**SUPPLIED TEXT:**
>> begin

Sigmoid Neurons

Introducing Learning Algorithms

• We use learning algorithms to tune the weights and biases of a network
• In our case, we could use a learning algorithm to solve for the weights and biases in a perceptron
• To see how learning might work, suppose we make a small change in some weight (or bias) in the network
• What we'd like is for this small change in weight to cause only a small corresponding change in the output from the network
• This property is what makes learning possible

Motivating Sigmoid Neurons

• If it were true that a small change in a weight (or bias) causes only a small change in output, then we could use this fact to modify the weights and biases to get our network to behave more in the manner we want
• However, perceptrons don't always have this effect
• Specifically, small changes in a weight or bias can can cause large changes in output
• In fact, a small change in the weights or bias of any single perceptron in the network can sometimes cause the output of that perceptron to completely flip (say from 0 to 1)

>> end

**TASK INSTRUCTIONS:**
[a] Update the sigmoid neurons text from the words "Motivating Sigmoid Neurons" through "from 0 to 1)", putting "result" in place of "output".
[b] Shorten the paragraph in the sigmoid neurons text that starts "If it were true that", keeping its main facts.
None of the lines after this text matter for these tasks.

**DATA LINES:**

>> begin

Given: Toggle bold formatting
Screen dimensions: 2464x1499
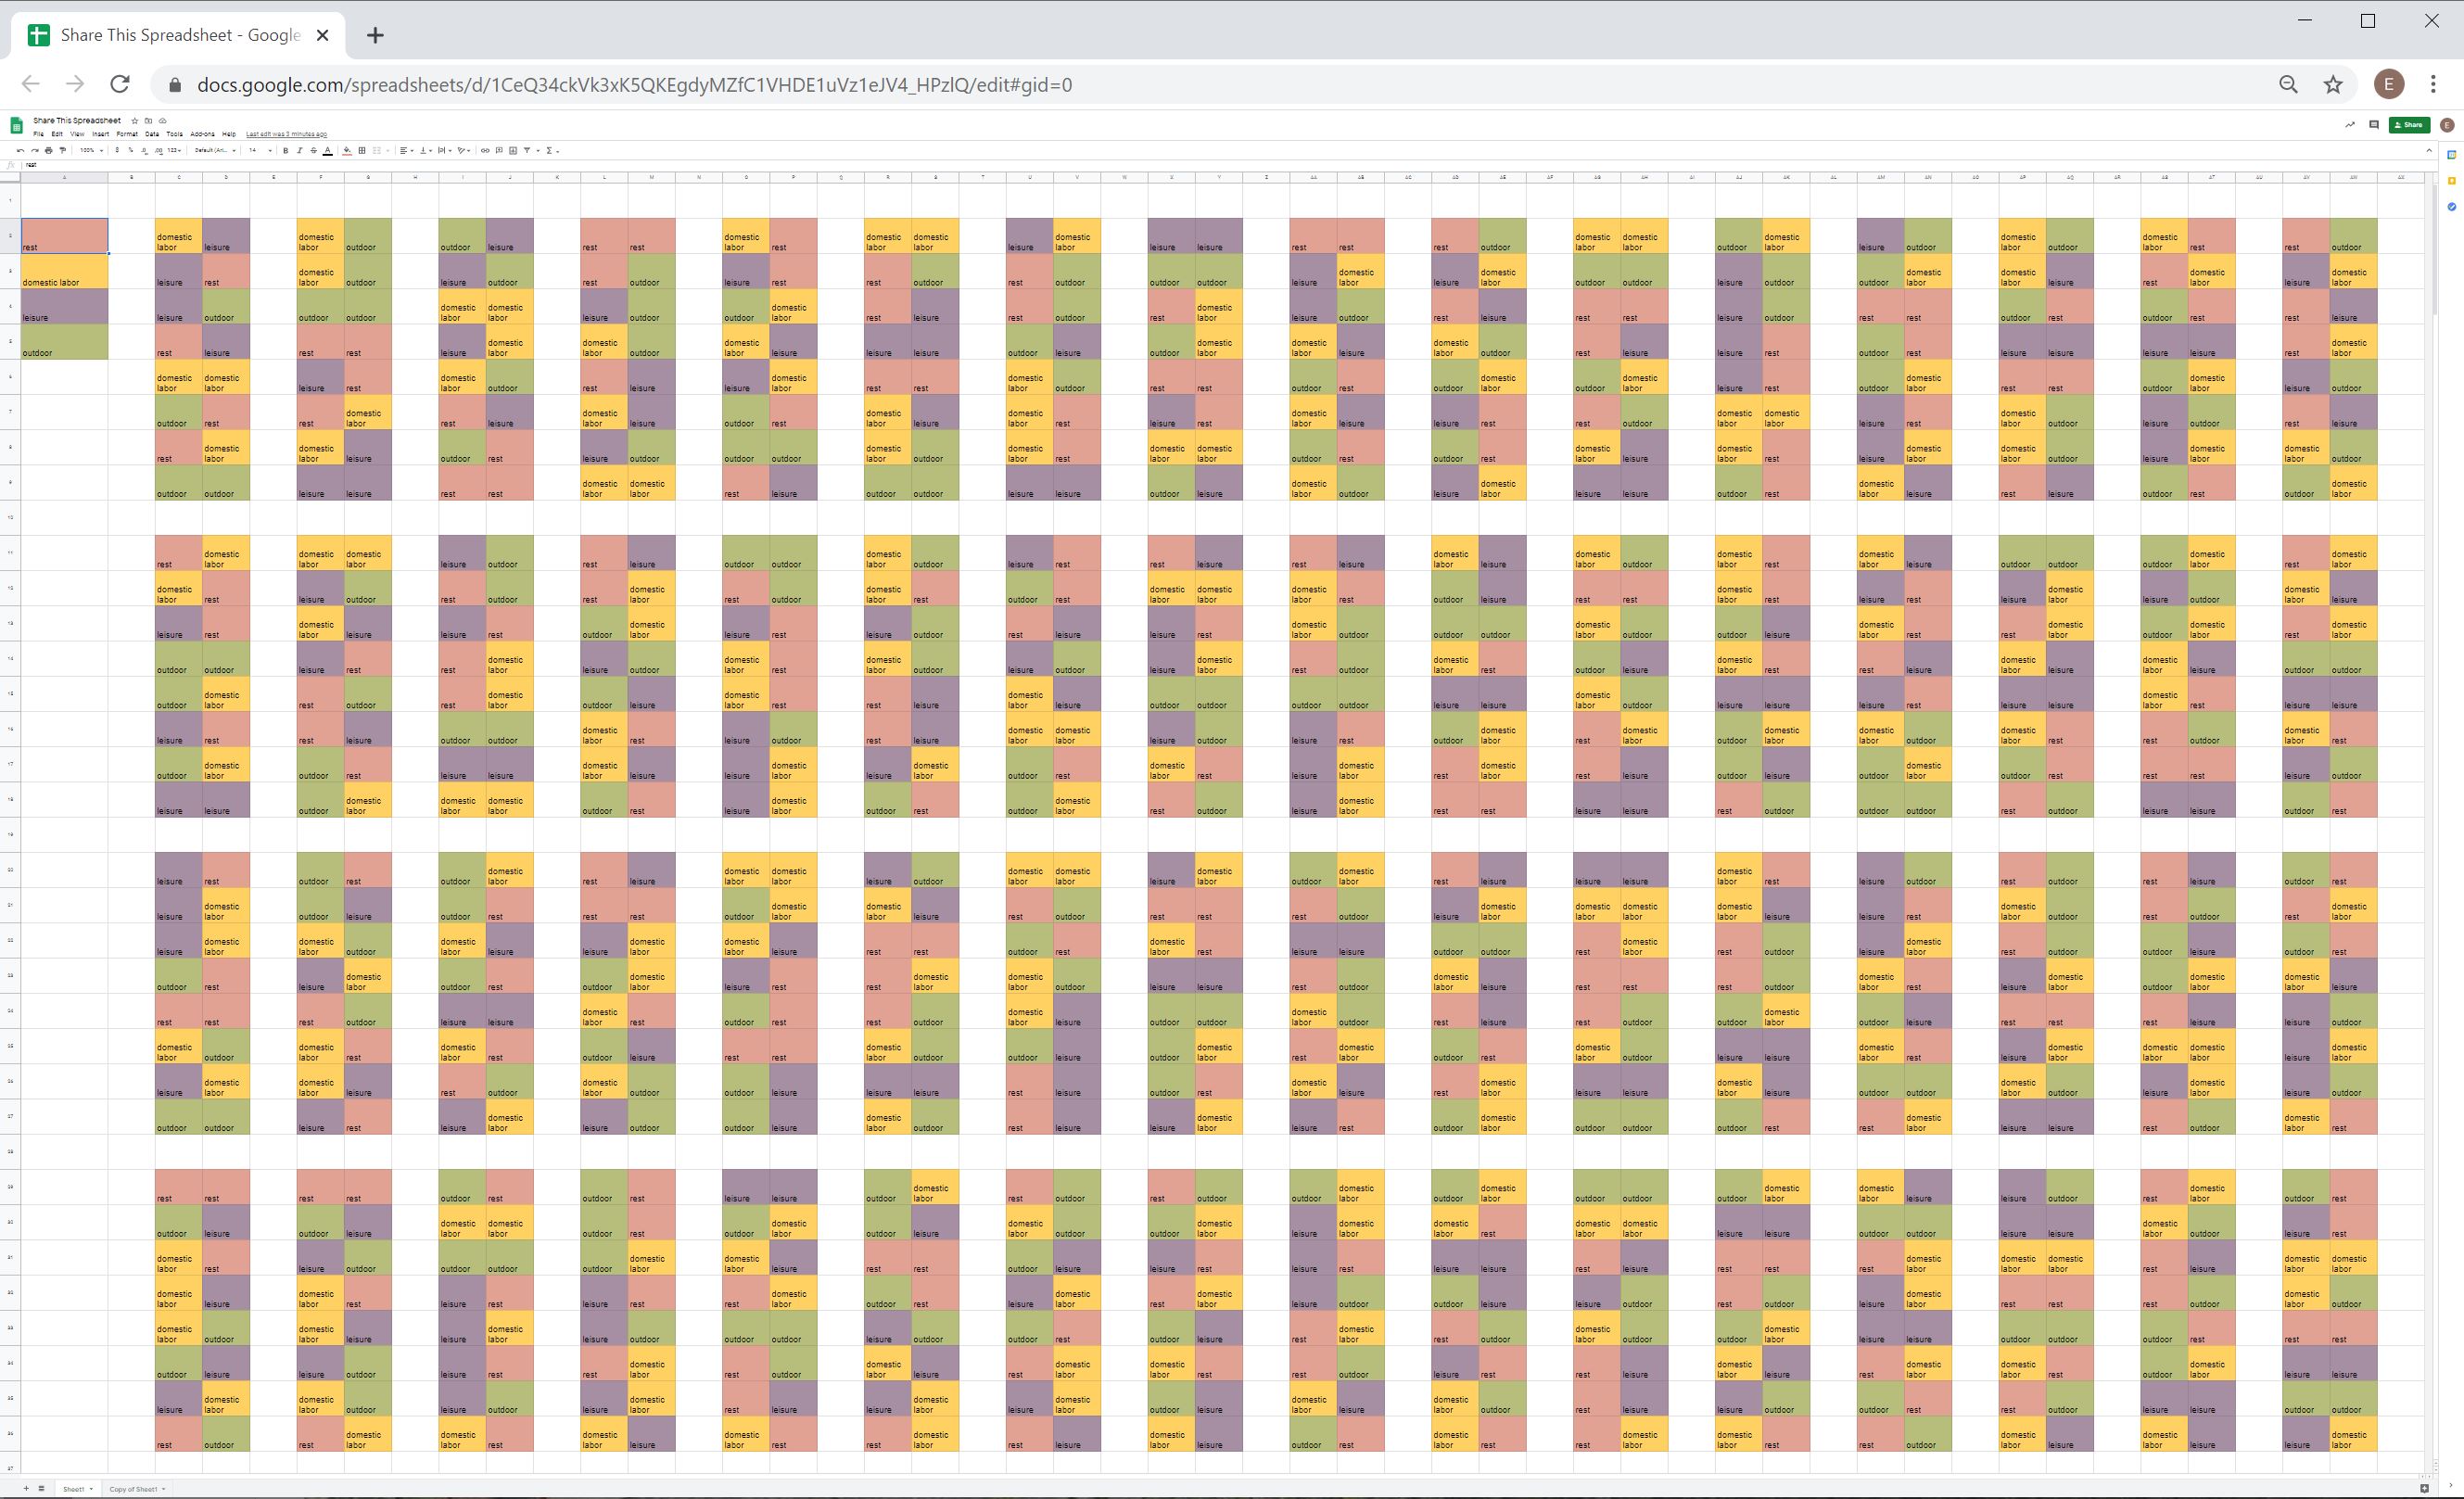Looking at the screenshot, I should click(x=286, y=151).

>> end

**REPLIES:**
[a]
Motivating Sigmoid Neurons

• If it were true that a small change in a weight (or bias) causes only a small change in result, then we could use this fact to modify the weights and biases to get our network to behave more in the manner we want
• However, perceptrons don't always have this effect
• Specifically, small changes in a weight or bias can can cause large changes in result
• In fact, a small change in the weights or bias of any single perceptron in the network can sometimes cause the result of that perceptron to completely flip (say from 0 to 1)

[b] If a small change in a weight or bias caused only a small change in output, we could use that to adjust the weights and biases until the network behaves more as we want.